United States District Court, Central District of Illinois, Springfield Division


April 3, 1997

CLYDE W. LARUE, MARK HILVETY, BEVERLY HILVETY, BRIAN L. HILVETY, TAMMY A. HILVETY, THOMAS L. MAGRO, VICKY MAGRO, DEBRA L. LARUE, DALE T. HEDBERG, PATRICIA A. HEDBERG, NEIL HILVETY, RUTH B. HILVETY, JEFFREY S. THORPE, RONALD E. EKISS, DELMAR VOLENTINE, LORI DAMHORST, MARK DAMHORST, DEBRA I. DAMHORST, ANDREW J. HORTENSTINE, PAMELA S. HORTENSTINE, JOHN F. KOESTER, MARCELLA K. KOESTER, RICH MCADAMS, RUSSELL W. CORRIGAN, KIMBERLY S. CORRIGAN, JEFFREY GIBBS, KIMBERLY KELLY, DAVID GIBBS, AND JEFF WHITE, PLAINTIFFS,
v.

########

> [EXERCISE TASK]
Print the court case caption in full, word for word. This material was drawn from a different source than the court case caption.

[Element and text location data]
########

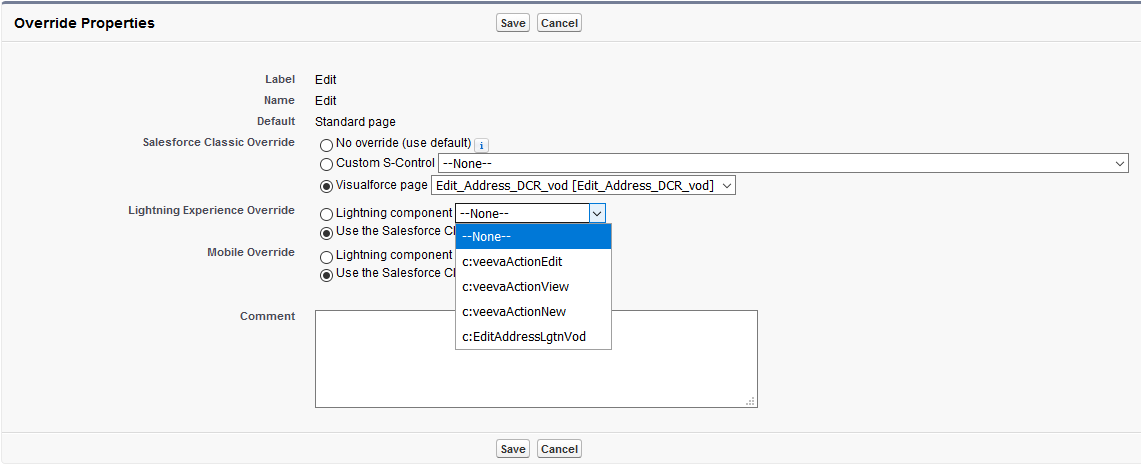The height and width of the screenshot is (467, 1141).
Task: Select the Visualforce page radio button
Action: pos(326,185)
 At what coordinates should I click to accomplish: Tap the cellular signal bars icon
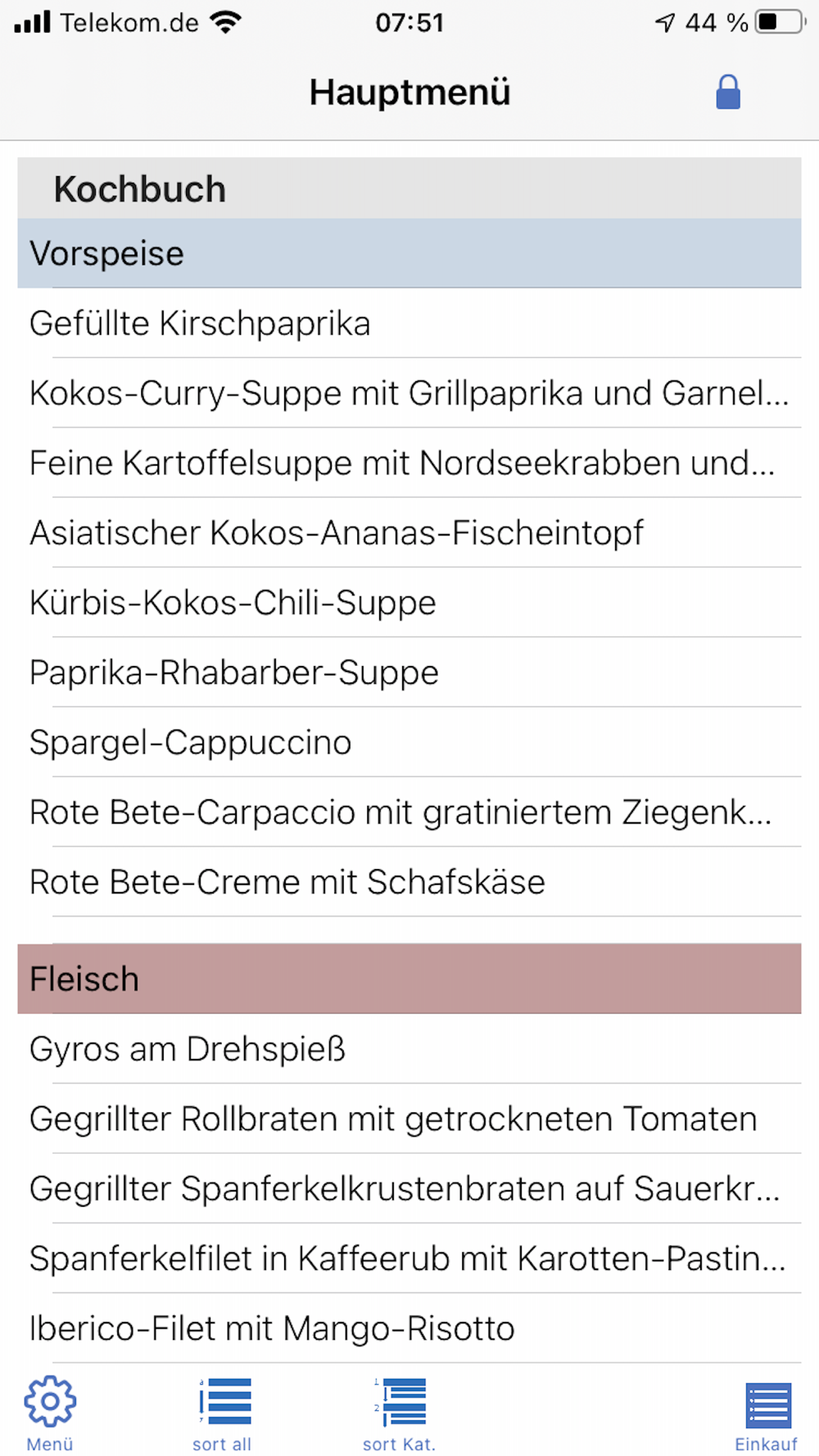pyautogui.click(x=33, y=22)
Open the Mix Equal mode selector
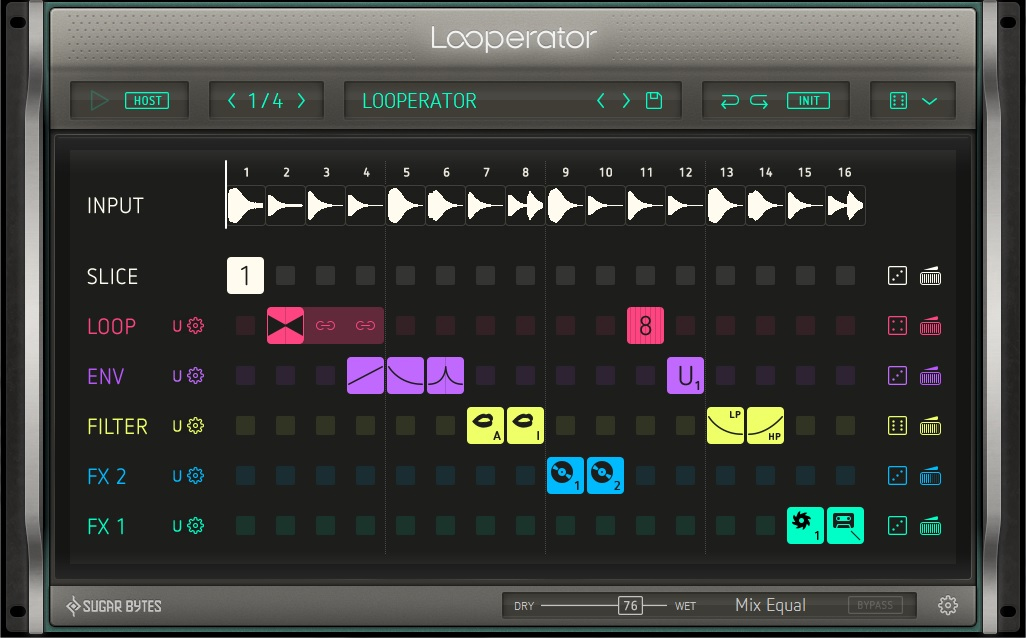1026x638 pixels. [x=770, y=604]
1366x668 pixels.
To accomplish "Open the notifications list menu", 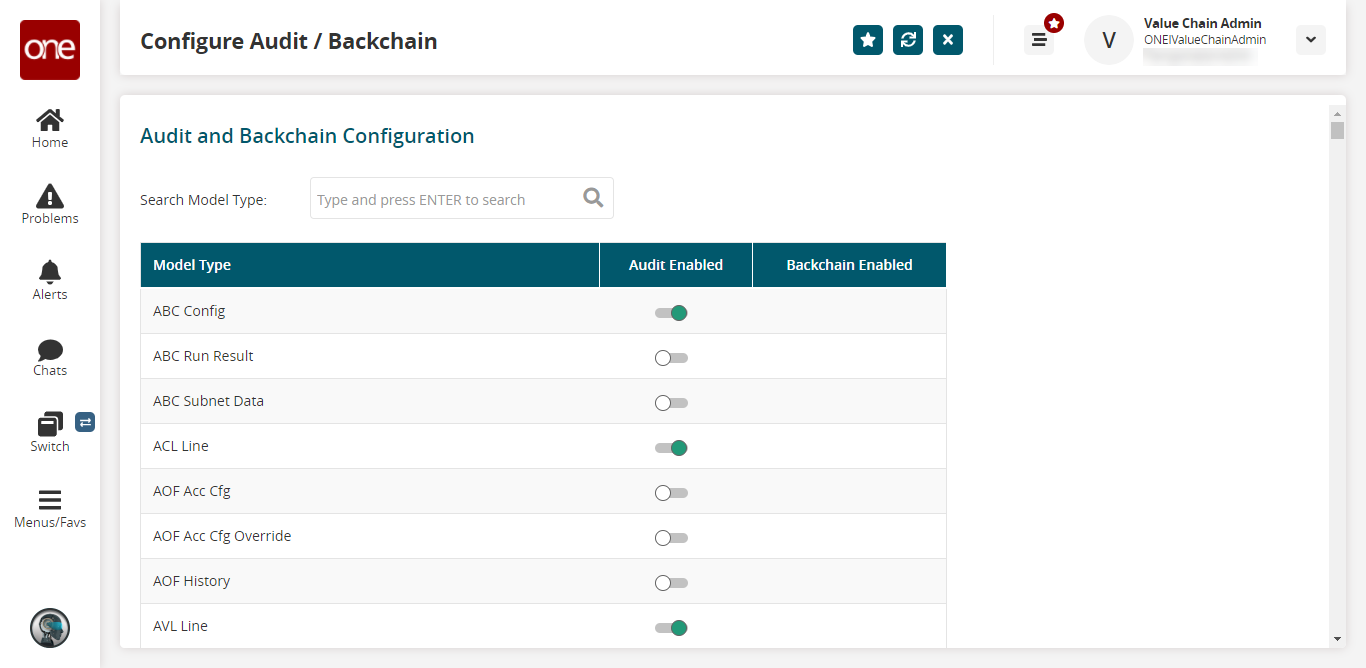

########

> [THE SOLUTION]
United States District Court, Central District of Illinois, Springfield Division


April 3, 1997

CLYDE W. LARUE, MARK HILVETY, BEVERLY HILVETY, BRIAN L. HILVETY, TAMMY A. HILVETY, THOMAS L. MAGRO, VICKY MAGRO, DEBRA L. LARUE, DALE T. HEDBERG, PATRICIA A. HEDBERG, NEIL HILVETY, RUTH B. HILVETY, JEFFREY S. THORPE, RONALD E. EKISS, DELMAR VOLENTINE, LORI DAMHORST, MARK DAMHORST, DEBRA I. DAMHORST, ANDREW J. HORTENSTINE, PAMELA S. HORTENSTINE, JOHN F. KOESTER, MARCELLA K. KOESTER, RICH MCADAMS, RUSSELL W. CORRIGAN, KIMBERLY S. CORRIGAN, JEFFREY GIBBS, KIMBERLY KELLY, DAVID GIBBS, AND JEFF WHITE, PLAINTIFFS,
v.